Dans l'étude, prof. Hong d'Asst et son équipe ont recruté les enfants qui étaient sept années de 10 écoles primaires à Singapour, et pour chaque famille, le parent plus familiarisé avec l'enfant était impliqué dans l'étude. La recherche a été conduite sur une période de cinq ans, à partir de 2010 à 2014.

Tandis que d'autres études sur le perfectionnisme maladaptive concentré principalement sur des adolescents et des étudiants universitaires, cette étude de NUS est seule car elle explique la tige entre le caractère intrusif et l'auto-criticalness parentaux parmi de jeunes enfants d'école primaires.

Caractère intrusif parental

Le caractère intrusif parental a été évalué par la première année de l'étude utilisant un jeu joué par l'enfant, qui était alors sept années, avec le parent accompagnant l'enfant. Dans le jeu, l'enfant a dû résoudre des puzzles dans un délai, et le parent a été dit que lui ou lui pourrait aider l'enfant chaque fois que nécessaire. Un exemple d'un comportement parental hautement intrusif serait quand le parent a assuré le jeu pour rétracter un mouvement effectué par l'enfant.
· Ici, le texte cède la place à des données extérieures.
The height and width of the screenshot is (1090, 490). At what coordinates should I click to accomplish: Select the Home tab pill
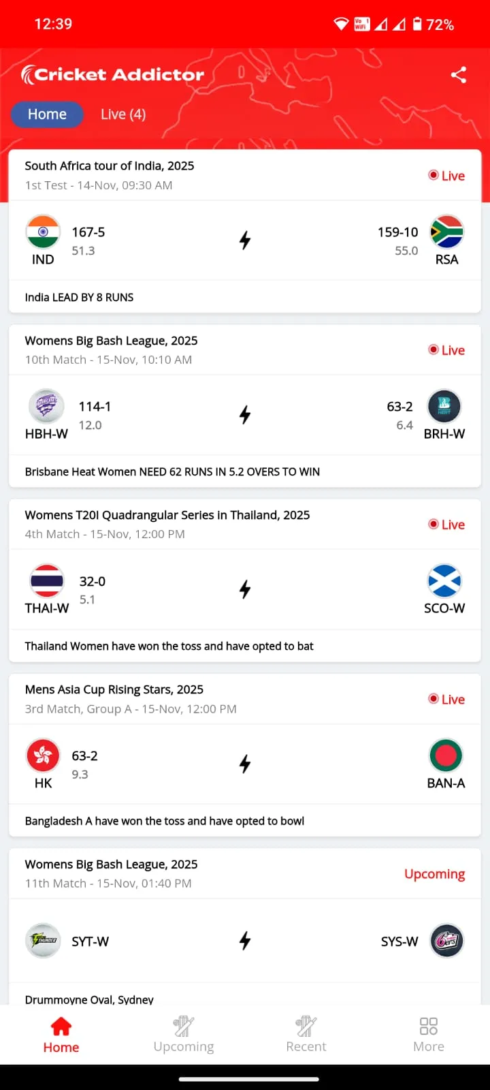(x=47, y=114)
Le but de cette tâche était d'observer si le parent a nui les tentatives de résolution des problèmes de l'enfant, indépendamment des besoins réels de l'enfant.
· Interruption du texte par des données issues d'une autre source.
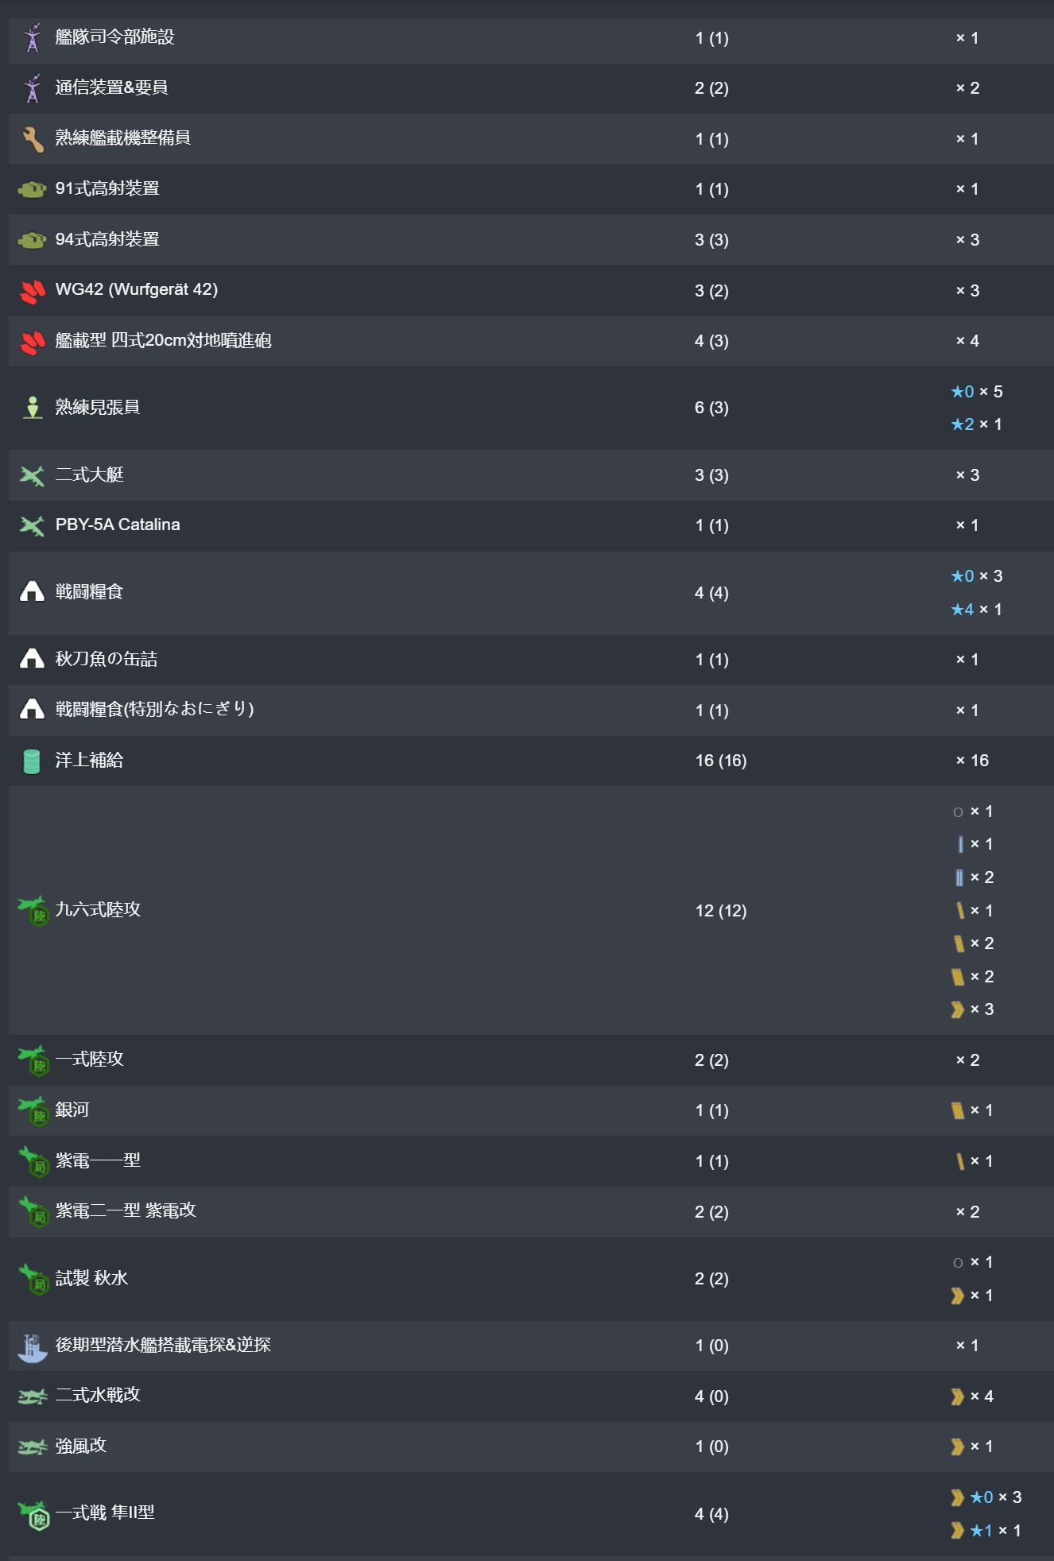Select the 紫電二一型 紫電改 row name
The width and height of the screenshot is (1054, 1561).
pyautogui.click(x=126, y=1210)
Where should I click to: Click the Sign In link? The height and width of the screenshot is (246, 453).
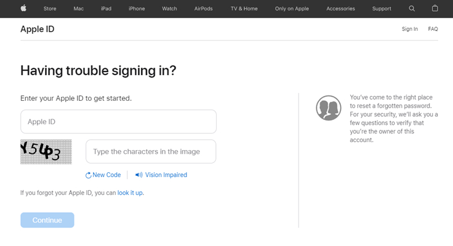[x=410, y=29]
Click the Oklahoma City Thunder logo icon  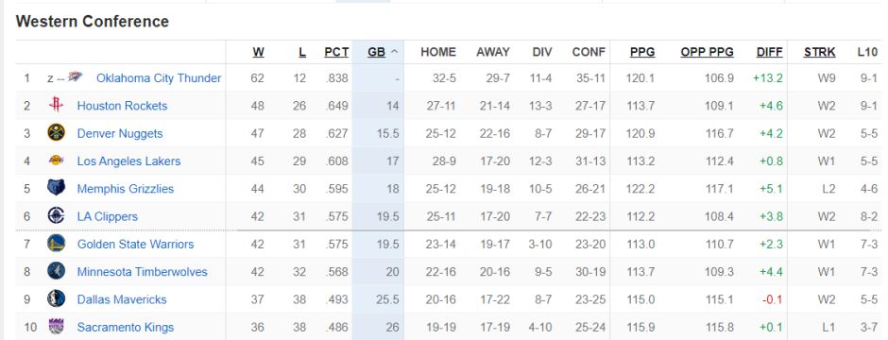pyautogui.click(x=75, y=77)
L'équipe de recherche de NUS a observé les comportements des participants, et des comportements intrusifs codés montrés par les parents dans le cadre du jeu.  Des évaluations suivantes sur les enfants ont été effectuées aux âges huit, des niveaux maladaptive du perfectionnisme et du sympt40me de neuf et 11. enfants ont été obtenus à partir des états d'enfant et de parent.

L'analyse des caractéristiques rassemblées de 263 enfants a montré que cela environ 60 pour cent de eux étaient aussi élevés classifié et/ou augmentation dans l'auto-criticalness, alors que 78 pour cent des enfants étaient classifiés que le haut dans le perfectionnisme socialement prescrit. Les deux aspects du perfectionnisme maladaptive tendent Co-à se produire, avec 59 pour cent des enfants ayant l'auto-criticalness et le perfectionnisme socialement prescrit.
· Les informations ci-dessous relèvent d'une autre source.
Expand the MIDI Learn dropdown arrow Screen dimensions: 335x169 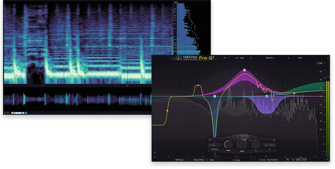[x=186, y=160]
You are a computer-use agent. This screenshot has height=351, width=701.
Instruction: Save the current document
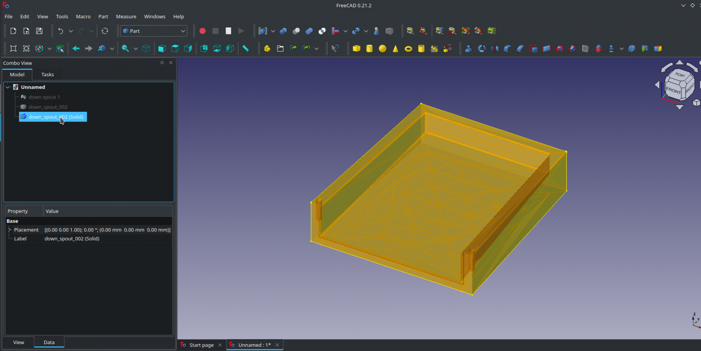39,31
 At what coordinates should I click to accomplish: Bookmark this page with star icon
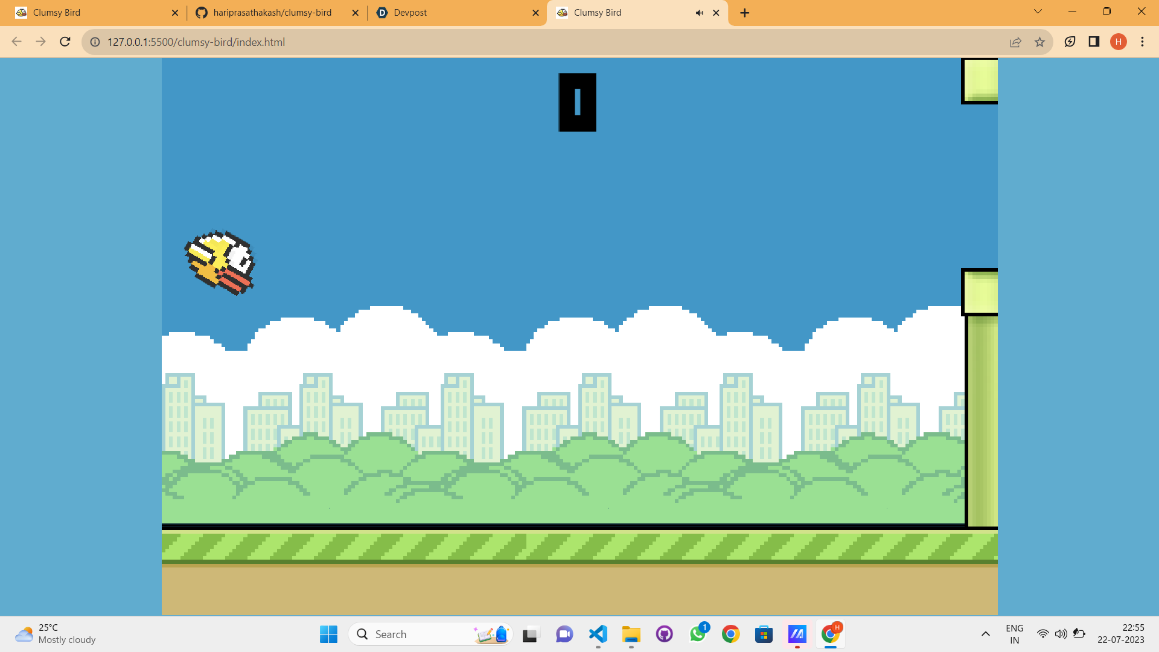tap(1039, 42)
« Nos découvertes indiquent que dans une société qui met l'accent sur l'excellence scolaire, qui est la situation à Singapour, les parents peuvent régler de manière irréaliste des grandes expectatives sur leurs enfants. Comme résultat, un important segment des enfants peut devenir craintif d'effectuer des erreurs. En outre, parce qu'ils sont censés être « parfaits », ils peuvent devenir peu disposés à admettre des échecs et des insuffisances et à rechercher l'aide une fois eus besoin, autre aggravant leur risque pour des problèmes émotifs, » ont expliqué prof. Hong d'Asst.

Bouts utiles pour des parents

Ainsi, que les parents peuvent-ils faire pour encourager plutôt que pour exercer la pression anormale sur leurs enfants ? Tandis qu'il est peut-être inévitable que les parents aient des grandes expectatives de leurs enfants, prof. Hong d'Asst a informé des parents être conscients de ne pas pousser leurs enfants au-dessus de l'arête. Les « enfants devraient être donnés un environnement favorisant à apprendre, et une partie d'apprendre concerne toujours effectuer des erreurs et apprendre de elles. Quand les parents deviennent intrusifs, ils peuvent emporter cet environnement apprenant favorisant, » il a dit.

« Un petit conseil pratique pourrait être la voie que nous interrogeons nos enfants au sujet de leur rendement scolaire. Par exemple, au lieu de demander, « avez-vous obtenu de pleins repères sur votre test ?  », les parents peuvent essayer de demander, « comment allez-vous sur votre test ? « . La question ancienne donne un message à l'enfant qu'on s'attend à ce que lui ou lui obtienne de pleins repères sur le test alors que la deuxième question ne donne pas un tel message, » prof. Hong d'Asst a proposé.

Prof. Hong d'Asst a également informé que si un enfant ne faisait pas ainsi que prévu dans un test, des parents devrait s'abstenir à blâmer l'enfant de ne pas exécuter jusqu'aux attentes. Au lieu de cela, les parents devraient d'abord féliciter l'enfant pour le son des accomplissements avant de se tourner vers les erreurs. Les parents devraient saisir cette occasion et la transformer en apprendre, plutôt que d'évaluation, l'exercice en aidant l'enfant apprennent du son des erreurs.